Conscious and freely moving rats of the baseline and blocking groups were always examined simultaneously: rats of the baseline group (n = 3) received vehicle (400 μL), and rats of the blocking group (n = 3) received SNAP-7941 (15 mg/kg; freshly dissolved in 400 μL) via the jugular vein 30 min prior to tracer application. Via the jugular vein, 51.33 ± 26.2 MBq of [18F]FE@SNAP (specific activity 12.3–43.1 GBq/μmol; radiochemical purity ≥95 %; 30–100 μL) was then administered to all rats. After 45 min, rats were sacrificed by IV ketamine injection and decapitated, and the brains were removed and immediately quick frozen in isopentane (−45 °C) for ex vivo autoradiography. Other organs including the eyes, tongue, muscle, epidermal white adipose tissue (WATep), heart, lung, stomach, pancreas, liver, duodenum, colon, spleen, kidneys, adrenals, testis, bladder and bone as well as blood and urine were removed, weighed and measured in a gamma counter (2480 WIZARD2, PerkinElmer). Radioactivity concentrations were normalized to dose and weight and expressed as percent injected dose per gram (%ID/g). To determine significant differences, a two-tailed t test with α = 0.95 was performed using the statistics add-on in Microsoft Excel® 2013. A value of P < 0.05 was considered as significant.

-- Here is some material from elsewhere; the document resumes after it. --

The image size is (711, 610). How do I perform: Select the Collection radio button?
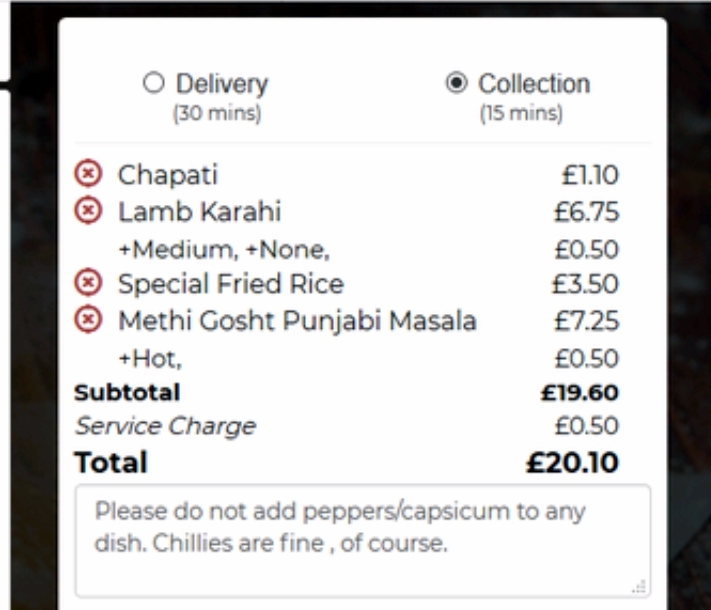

For analysis of potential circulating metabolites, blood samples from the baseline group were collected into heparinized tubes and immediately stored on ice before processing. The blood was centrifuged (Hettich Rotanta/TRC; 3400×g, 4 min) to separate cellular components. Sample cleanup was performed by vortexing plasma with the equivalent amount of acetonitrile and by subsequent centrifugation (Hettich Universal 30RF; 23,000×g, 3 min) to remove precipitated proteins. The obtained supernatant was applied to radio-thin-layer chromatography (radio-TLC silica gel plates, mobile phase acetonitrile/water 70/30 v/v, application volume 2 μL on origin) and analysed via a Canberra-Packard Instant Imager.

Ex vivo autoradiography

Whole rat brains (n = 6) were cut in a cryo-microtome (Microm HM 560, Thermo Scientific) into 50-μm-thick slices and thaw-mounted onto superfrost slides (Menzel-Gläser SUPERFROST® PLUS, Thermo Scientific). Samples were placed on Phosphor Imager plates (Multisensitive Phosphor Screens Long Type MS, PPN 7001724, PerkinElmer) for an exposure period of 18 h and then analysed with a Cyclone Phosphor Imager (Cyclone Plus Storage Phosphor System, PerkinElmer). Data analysis was performed with OptiQuant® data processing software Version 5.0. Due to high-MCHR1 appearance, special emphasis was laid on the hypothalamus [8] and the ventricular system [18, 19]. Hence, regions of interest (ROIs) were drawn for the hypothalamic region and the ventricle, and additionally, a non-target region and the whole tissue were selected (Fig. 2). To facilitate comparison, manually defined template ROIs fitting to all slices (30 slices/brain; bregma −1.0 to −2.5 mm) were applied. ROIs resulted in normalized digital light units per square millimeter (DLU/mm2); values were expressed as ratio of MCHR1-rich and reference region. In detail, ratios of hypothalamus/non-target and ventricle/non-target were calculated. Significant differences were calculated as described before.
Fig. 2

Scheme of the ROIs for calculation of ratios. 1 (yellow): ventricular system; 2 (green): hypothalamic area; 3 (pink): non-target region; and 4 (orange): whole brain. It is noteworthy that ROIs 1 and 2 include the target areas as well as some background areas, due to varying target size throughout the different brain levels (bregma)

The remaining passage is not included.